#4 - Berry v. Berry, 2006 Pa.Super. 98 (2006)
When child support becomes an issue between divorcing parents, the courts must decide whether certain income sources - such as pensions, rental properties and businesses - should be considered as marital property or income for support purposes. Generally, they cannot be both. In Berry, the Superior Court held that severance pay would be counted as marital property if acquired before separation or income if acquired after separation. This case reminds us that an important strategy decision must be made early in the case: whether to treat income-producing property as marital property to be divided in equitable distribution or as income which may be subject to an alimony or support obligation (but not both).
#3 - Estate of Johnson, 970 A.2d 433 (Pa.Super.2009)

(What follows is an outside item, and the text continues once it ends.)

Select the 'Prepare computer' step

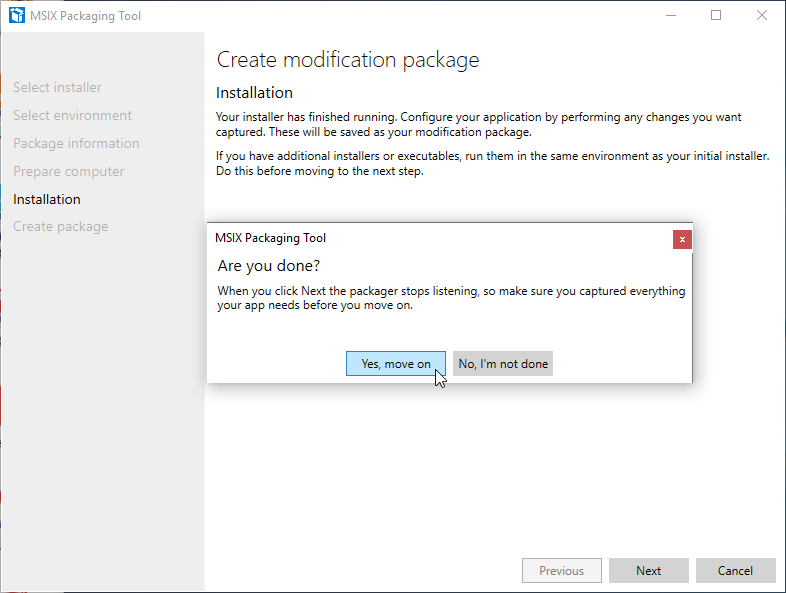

While this decision might be limited to its unique factual circumstances, the Superior Court certainly affected settlement practice by holding the estate of a deceased parent responsible for the payment of child support. The deceased parent had entered into a marital settlement agreement with his ex-wife, promising to pay child support until the youngest child was 18 years of age. The agreement did not specify whether the obligation would terminate upon the death of a parent, so the court held that it did not. The estate ended up owing nothing, however, because the Social Security derivative benefits received by the child as a result of the parent's death satisfied the child support obligation. This case has prompted many lawyers to specify death as cause for terminating child support in their agreements, and has also motivated support recipients to demand life insurance as a security device.
#2 - Krebs v. Krebs, 944 A.2d 487 (Pa.Super.2008)
In this case, the Superior Court fortified its prior admonitions warning support payors to report increases in their income. In cases where a payor fails to report an increase, even an increase not precipitated by a job promotion or change in employers, the court may increase child support retroactively to the date when the income increase occurred, even years later. The Superior Court in Krebs granted such a retroactive increase in child support even after the custodial parent had refused an optional three year review of child support. The retroactive increase was granted because the payor had failed to report his increased income as a commissioned salesman to the court.
#1 - The 2010 Amendments to the Pennsylvania Child Support Guidelines
The 2010 amendments (effective in May 2010) have eliminated the Melzer formula, which was a budget-based method of calculating child support in high-income cases. The uppermost limits of the child support guidelines have been extended to $30,000 per month combined net income, and an income-based formula has been promulgated to calculate child support in high-income cases. Budgets can be introduced in high-income cases, but only to substantiate a deviation (upward or downward) from the new child support guidelines.